GenoVoxx of Lübeck, Germany, is working on a single-molecule method called AnyGene, in which DNA fragments deposited on a two-dimensional array are subjected to sequencing-by-synthesis.
One firm that is not pursuing the single-molecule approach is Branford, Conn.-based 454 Life Sciences, a subsidiary of New Haven, Conn.-based CuraGen. 454 Life Sciences' technology uses beads that are attached to DNA strands, which are placed in individual wells of its PicoTiterPlate. PCR occurs in each well, and the sequence of each DNA strand is determined by a sequencing-by-synthesis method. Based on this technique, the company obtained a $2.4 million grant from the NHGRI.

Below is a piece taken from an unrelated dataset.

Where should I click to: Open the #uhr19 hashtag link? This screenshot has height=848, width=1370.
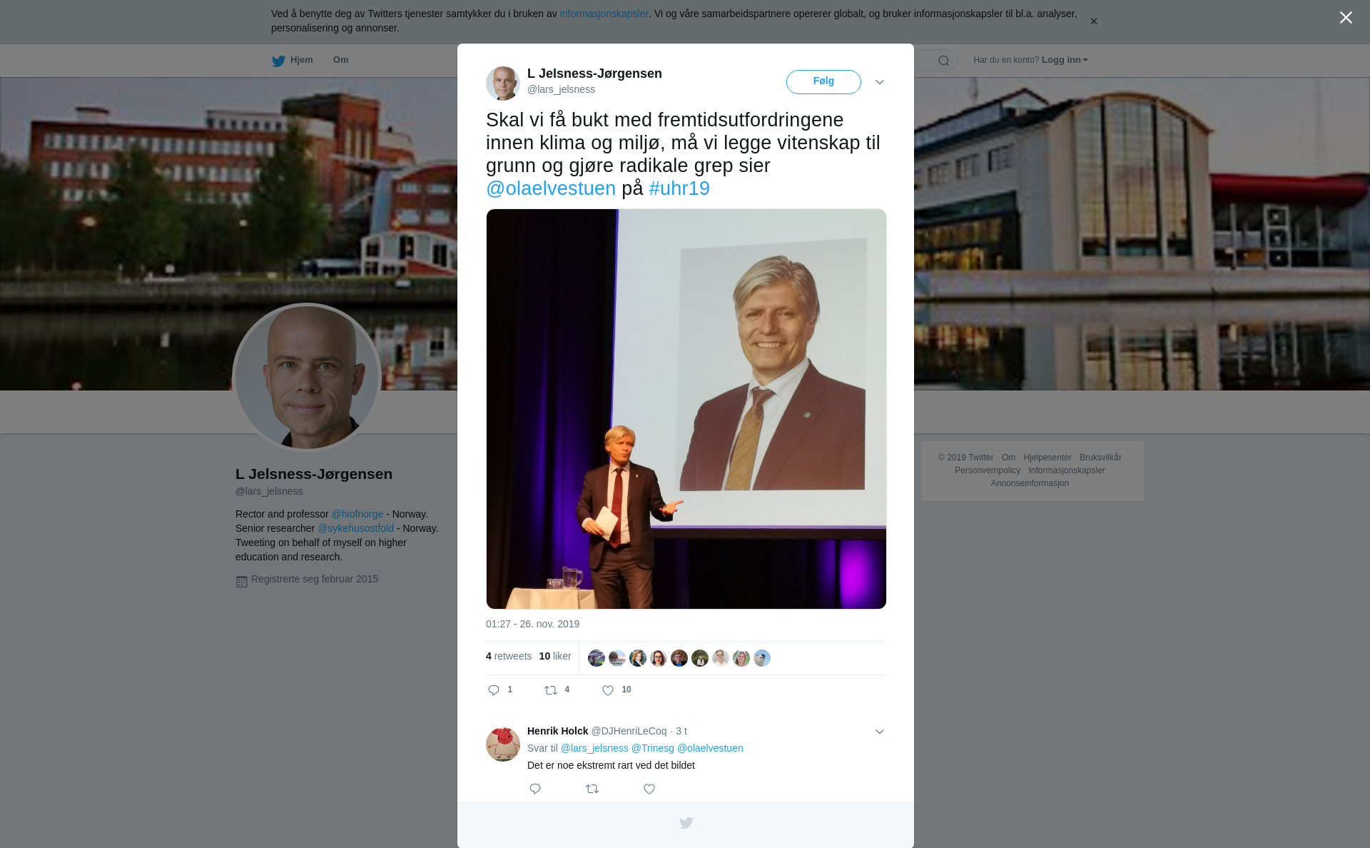[679, 188]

Experts anticipate that DNA sequencing of whole genomes for clinical purposes using these new technologies will likely occur in the next couple of decades. Their use in patient care, however, will initially be restricted. "Between 10 and 20 years from now, it will be increasingly common for patients who are diagnosed with specific diseases or are suspected of having specific diseases to have a full DNA fingerprint taken," Lapidus says. But the goal of sequencing healthy individuals to identify disease risks is a longer way off. He adds, "I think it will not be common yet to simply do, as a matter of course, a complete base end-to-end readout on somebody who is asymptomatic for any given disease."
IMPROVING CAPILLARY ELECTROPHORESIS
While these technologies offer a glimpse at the future of DNA sequencing, some industry observers question how soon these products will deliver on their promises. "I'm sure in the future some of these technologies will [make sequencing] super-cheap," says Jason Kramer, manager of the DNA Sequencing Core at the Dana-Farber/Harvard Cancer Center in Boston. "But, I don't see [some of the sequencing facilities] changing for quite some time," he says.
The companies that pioneered commercial DNA sequencing also have their sights set on the future. The Applied Biosystems group is working on new applications for its existing capillary electrophoresis-based instruments, with a particular interest in pharmacogenomics. It also is working on making the instruments more economical for DNA sequencing.
"We don't think we're done yet with the [current] technology. There is still a lot of improvement we can bring ... [and] ways to lower the overall cost," says Nore. Applied Biosystems plans to lower the cost of sequencing with its systems by making sample preparation more efficient. According to the firm, sample prep accounts for roughly 50% of the cost of sequencing.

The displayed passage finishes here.